Nach diesen Grundsätzen stellten die Zahlungen der Beklagten eine Leistung auch an die Klägerin dar. Zweck ihrer Zahlung war es, den Anspruch aus dem gesetzlichen Schuldverhältnis zwischen ihr und der … zu erfüllen. Dieser Zweck war der Klägerin bekannt und die Beklagte konnte ihn nur erreichen, indem sie die Marktprämien an die Klägerin auszahlte, da nur dadurch eine Erfüllungswirkung auch gegenüber der … eintrat.

Gleichwohl findet bei der Abtretung von tatsächlich nicht bestehenden Marktprämien an den Direktvermarkter keine Rückabwicklung im Dreiecksverhältnis statt. Es gilt vielmehr der Grundsatz, dass der Direktvermarkter durch die Abtretung für die Zahlung der EEG-Vergütung vollständig an die Stelle des Anlagenbetreibers getreten und deshalb auch Leistungsempfänger und Bereicherungsschuldner geworden ist.

Auf gesetzliche Schuldverhältnisse ist der Grundsatz der bereicherungsrechtlichen Rückabwicklung im Dreieckverhältnis nur dann übertragbar, wenn dem Schuldner die Auswahl der Person des Gläubigers bei Vornahme seiner Leistung zurechenbar ist. Nur dann ist es auch gerechtfertigt, dass der Gläubiger das Insolvenzrisiko des vom ihm ausgewählten Schuldners trägt.

Anders liegt es hingegen im Streitfall.

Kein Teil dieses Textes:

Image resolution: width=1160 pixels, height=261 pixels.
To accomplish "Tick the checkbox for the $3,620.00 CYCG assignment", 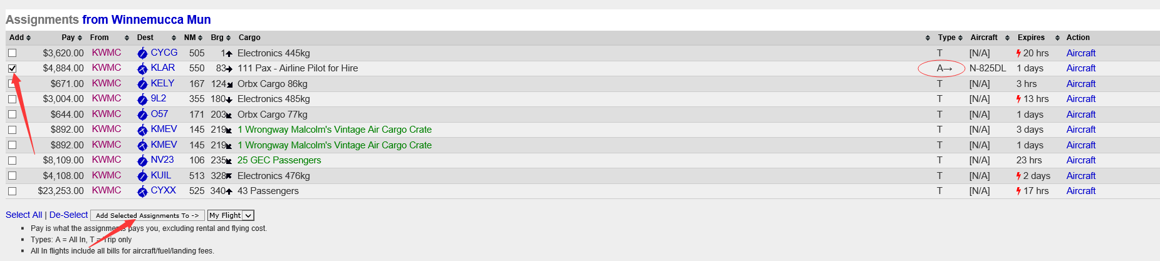I will click(13, 53).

Die Beklagte als Netzbetreiberin hatte weder Einfluss auf die Auswahl des Anlagenbetreibers als Partei des durch das EEG begründeten gesetzlichen Schuldverhältnisses, noch war sie an der Übertragung des Anspruchs aus dem gesetzlichen Schuldverhältnisses an die Klägerin als eine Direktvermarkter beteiligt. Es besteht daher kein Anlass, sie mit dem Insolvenzrisiko des Anlagenbetreibers zu belasten. Anderenfalls würde man der Klägerin jegliches Risiko für den Bestand der Forderung und die Insolvenz ihrer Vertragspartnerin … abnehmen. Hiergegen spricht, dass sie mit den abgetretenen Forderungen ihre vertraglich mit der … vereinbarten Zahlungen refinanziert. Fehler bei der Berechnung der EEG-Förderung haben deshalb nicht nur Einfluss auf die abgetretenen Marktprämienansprüche, sondern auch unmittelbar Einfluss auf die Zahlungen der Klägerin an die ....

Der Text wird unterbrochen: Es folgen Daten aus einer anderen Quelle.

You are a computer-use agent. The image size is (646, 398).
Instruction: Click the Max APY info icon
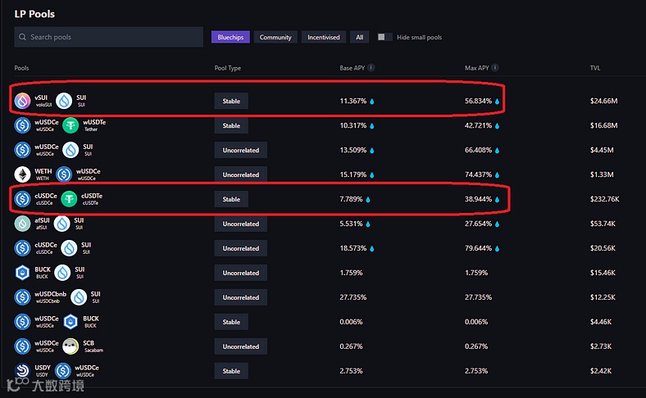click(x=495, y=68)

Vor diesem Hintergrund entspricht es der Billigkeit, dass sich der Kondiktionsanspruch unmittelbar gegen den die Klägerin als Zahlungsempfängerin der Marktprämie richtet, die dann ihrerseits Rückgriff bei dem von ihr ausgesuchten Vertragspartner nehmen muss, wie es der Direktvermarktungsvertrag zwischen der Klägerin und der … auch sonst für nachträgliche Änderungen der abrechnungsrelevanten Daten vorsieht. Unerheblich ist schließlich, dass die Beklagte weiterhin mit der Anlagenbetreiberin in Kontakt zur Berechnung der Marktprämien stand und für Rückforderungsansprüche wegen der überzahlten Marktprämie eine Stundung und ein Verjährungsverzicht mit der Anlagenbetreiberin vereinbarte, statt sich bei zutreffender rechtlicher Einordnung an die Klägerin als Konditionsschuldnerin zu wenden. Auf der Wertung, wer aufgrund objektiver Betrachtungsweise als Leistungsempfänger anzusehen ist, hatte dieses Verhalten keine Auswirkungen.

II.

Die Widerklage ist begründet. Die Klägerin ist gemäß § 812 Abs. 1 S. 1 BGB auch zur Rückzahlung der Überzahlung für das Jahr 2014 in Höhe der Widerklageforderung an die Beklagte verpflichtet. Für das Jahr 2014 konnte die Klägerin für die Einspeisung des BioHKW nur eine Marktprämie i.H.v. 198.017,38 € beanspruchen (hinsichtlich der Einzelheiten wird auf die tabellarische Übersichten auf S. 19 f. des Schriftsatzes vom 28.07.2016 verwiesen). Sie ist deshalb für das Jahr i.H.v. 323.062,65 € überzahlt (521.080,08 € - 198.017,38 €). Zudem sind die anspruchsbegründenden Voraussetzungen des §§ 812 Abs. 1 S. 1 BGB begründet. Die Beklagte war entgegen der Ansicht der Klägerin nicht darauf zu verweisen, sich hinsichtlich der Rückforderung etwaiger Barzahlungen an die Zedentin, die …, zu wenden (hinsichtlich der Einzelheiten wird auf die obigen Ausführungen verwiesen).

III.

Die prozessualen Nebenentscheidungen beruhen auf §§ 91, 709 ZPO.